Bu bölgesel farklılaşmanın Türkiye ölçeğindeki siyasete önemli ölçüde yansıdığı görülüyor. Son yıllarda yapılan yerel ve genel seçimlerin sonuçları irdelendiğinde Türkiye'de farklı siyasi coğrafyaların oluştuğu söylenebilir. Ana-akım Kürt Hareketi ülkenin doğusunda hakim siyaset iken, kıyı şeritlerinde CHP'nin temsil ettiği geleneksel ulusalcı Kemalist siyasetin hakim olduğu, İç Anadolu'da AK Parti ve MHP'nin temsil ettiği muhafazakar, İslamcı Türk milliyetçiliğinin etkin olduğu görülüyor. Tüm bunlar aslında Türkiye'nin farklı siyasi coğrafyalara ayrıldığını ve tek başına Ankara merkezli bir siyasetin bu farklılaşmayı temsil edemeyeceğini gösteriyor. Bu anlamda da yerelleşmiş ve bölgeselleşmiş bir siyaset farklılaşmış siyasi coğrafyalarının ülke genelinde daha güçlü bir şekilde temsilini sağlayabilir.

Yukarıda özetlediğimiz dinamiklerin yanı sıra, AK Parti siyasetinin gücünün Ankara'da her geçen gün konsolide olmasının da yerel ve bölgesel siyaseti güçlendireceğini öngörebiliriz. AK Parti Ankara'da güçlendikçe ve muhalefet kanallarını daralttıkça siyasetin daha fazla yerelleşeceğini ve bölgeselleşeceğini söyleyebiliriz. Muhalefetin ulusal ölçekte iktidar olma, Ankara'yı etkileme olanakları ya da olasılığı azaldıkça yerel ve bölgesel siyasete yönelebilir. Bu anlamda, ana-akım Kürt Hareketinin Kürt bölgesindeki yerel ve bölgesel siyaset deneyimi kıyı bölgelerinde ve iç bölgelerde yerel iktidar olan CHP ve MHP için örnek teşkil edebilir.

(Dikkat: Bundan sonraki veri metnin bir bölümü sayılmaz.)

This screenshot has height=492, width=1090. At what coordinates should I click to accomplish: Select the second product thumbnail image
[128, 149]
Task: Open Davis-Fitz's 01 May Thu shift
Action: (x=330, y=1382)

Son olarak 2002 yılından bu yana yapılan idari düzenlemelerin yerel ve bölgesel siyasetin güçlenmesi için elverişli bir zemin sunduğu iddia edilebilir. 2002 yılında AB üyelik süreci kapsamında 81 ilin üç kademeli bölgelere ayrılması ve 26 ikinci kademe bölgenin her biri için kalkınma ajanslarının kurulması, yine 16 büyükşehrin sayısının 30’a çıkarılarak bu şehirlerde il özel idarelerinin feshedilerek büyükşehir belediyelerinin yetkilerinin şehir merkezinden il sınırlarına genişletilmesi siyasetin yerelleşmesi ve bölgeselleşmesi için önemli bir kurumsal zemin yaratmıştır. Öte yandan, Kürt meselesi bağlamında süre gelen yerelleşme, özerkleşme ve statü tartışmalarının idari yapıda süregelen bu dönüşümleri etkileyeceği ve hızlandıracağı öngörülebilir. Son olarak, Kürt meselesinden ve tüm siyasi kavgalardan bağımsız olarak Türkiye’nin nüfusunun büyüklüğünün ve coğrafik alanının genişliğinin bu güne kadar süregelen aşırı merkeziyetçi kamu yönetimi sistemini artık kaldırmadığını belirtmek gerekir. Kamu hizmetlerinin üretimi, sunumu ve denetiminde “etkinliği” ve “verimliliği” artırmak için de yerelleşmeye ve/veya bölgeselleşmeye ihtiyaç var. Bu anlamıyla siyasetin yerelleşmesi ve bölgeselleşmesi ekonomik, kültürel ve siyasi alanda olduğu kadar kamu hizmetlerinin idaresinde de yerelleşme ve/veya bölgeselleşmeyi güçlendirecektir.